Posted: August 26, 2023 in Nibbling on The Empire, War
Tags: , , ,

In this webinar, organized by Peace Alliance Winnipeg, Colleen Bell and Yves Engler explain how governments in Canada and the United States shape public opinion to support their wars. The webinar was moderated by Professor Radhika Desai.

Panelists

Colleen Bell: Professor Bell is an associate professor in the political studies department at the University of Saskatchewan. She is an international relations scholar specializing in theorizations of war and security, and the contested boundary between military and civilian operations in Western counterterrorism, counterinsurgency, and stabilizations missions. She is author of The Freedom of Security: Governing Canada in the Age of Counterterrorism (UBC Press) and co-editor of War, Police and Assemblages of Intervention (with Jan Bachmann and Caroline Holmqvist). Her current research projects examine police power in global politics, martial public diplomacy, and the security politics of Canada’s feminist foreign policy.
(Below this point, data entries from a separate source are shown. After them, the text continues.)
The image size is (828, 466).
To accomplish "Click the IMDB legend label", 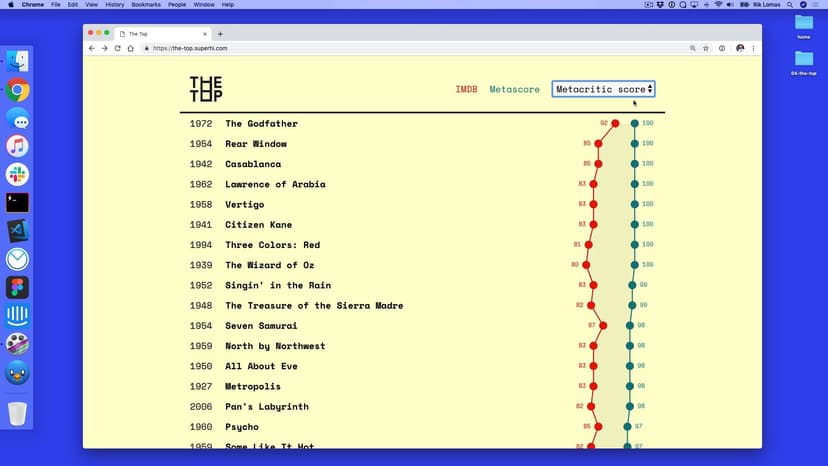I will click(466, 89).
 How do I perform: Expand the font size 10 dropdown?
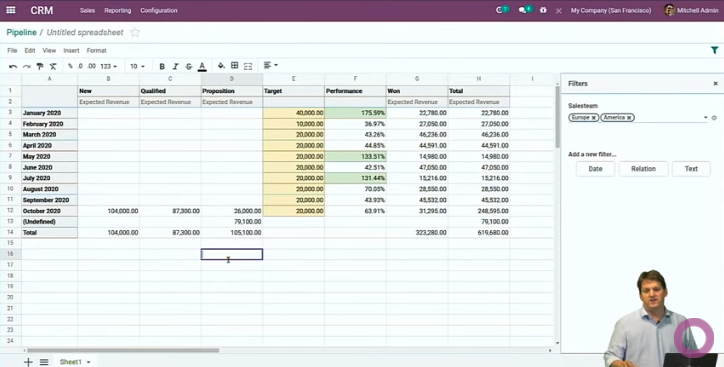tap(137, 66)
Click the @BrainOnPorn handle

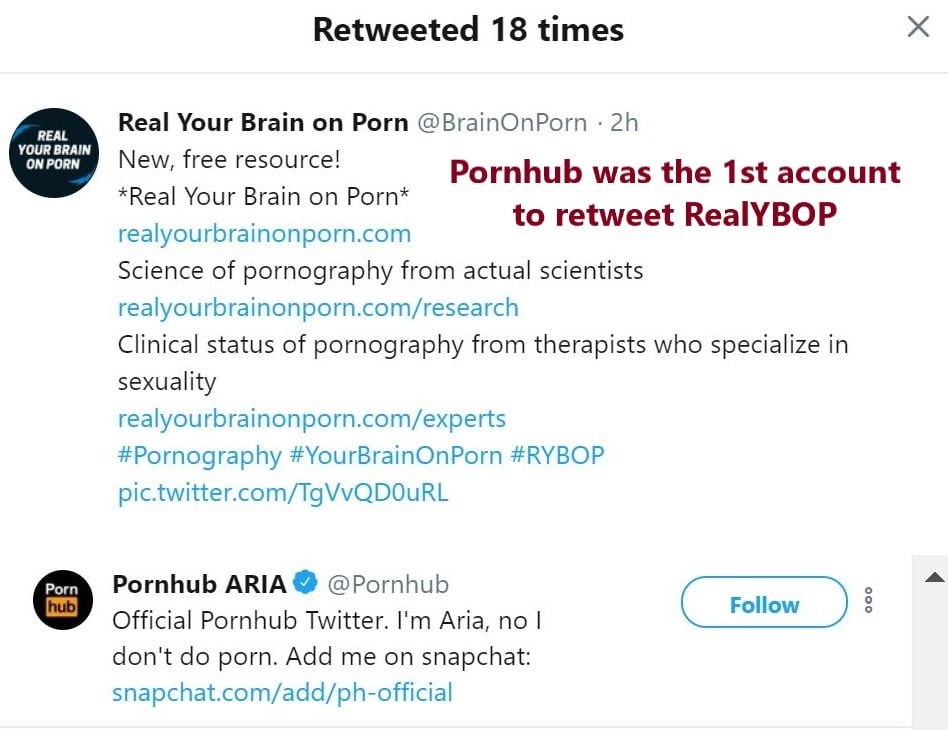pos(502,122)
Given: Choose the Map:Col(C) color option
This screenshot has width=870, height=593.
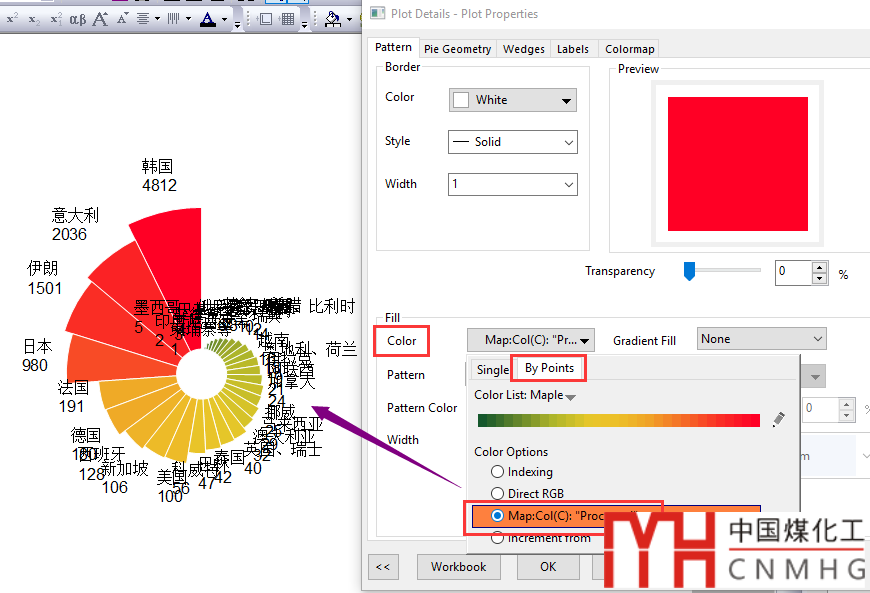Looking at the screenshot, I should click(x=499, y=516).
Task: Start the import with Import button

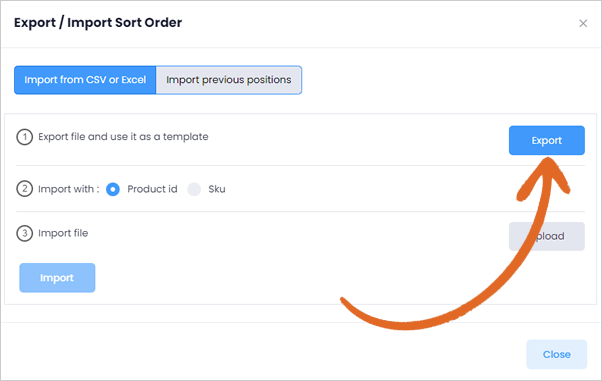Action: 57,278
Bell is past president of the International Studies Association-Canada section and current editor of Critical Studies on Security.

Yves Engler: Dubbed “Canada’s version of Noam Chomsky” (Georgia Straight), “one of the most important voices on the Canadian Left” (Briarpatch), “in the mould of I. F. Stone” (Globe and Mail), “part of that rare but growing group of social critics unafraid to confront Canada’s self-satisfied myths” (Quill & Quire), “ever-insightful” (Rabble), “Chomsky-styled iconoclast” (Counterpunch) and a “Leftist gadfly” (Ottawa Citizen), Yves Engler (yvesengler.com) has twelve published books. His latest is Stand on Guard for Whom? — A People’s History of the Canadian Military.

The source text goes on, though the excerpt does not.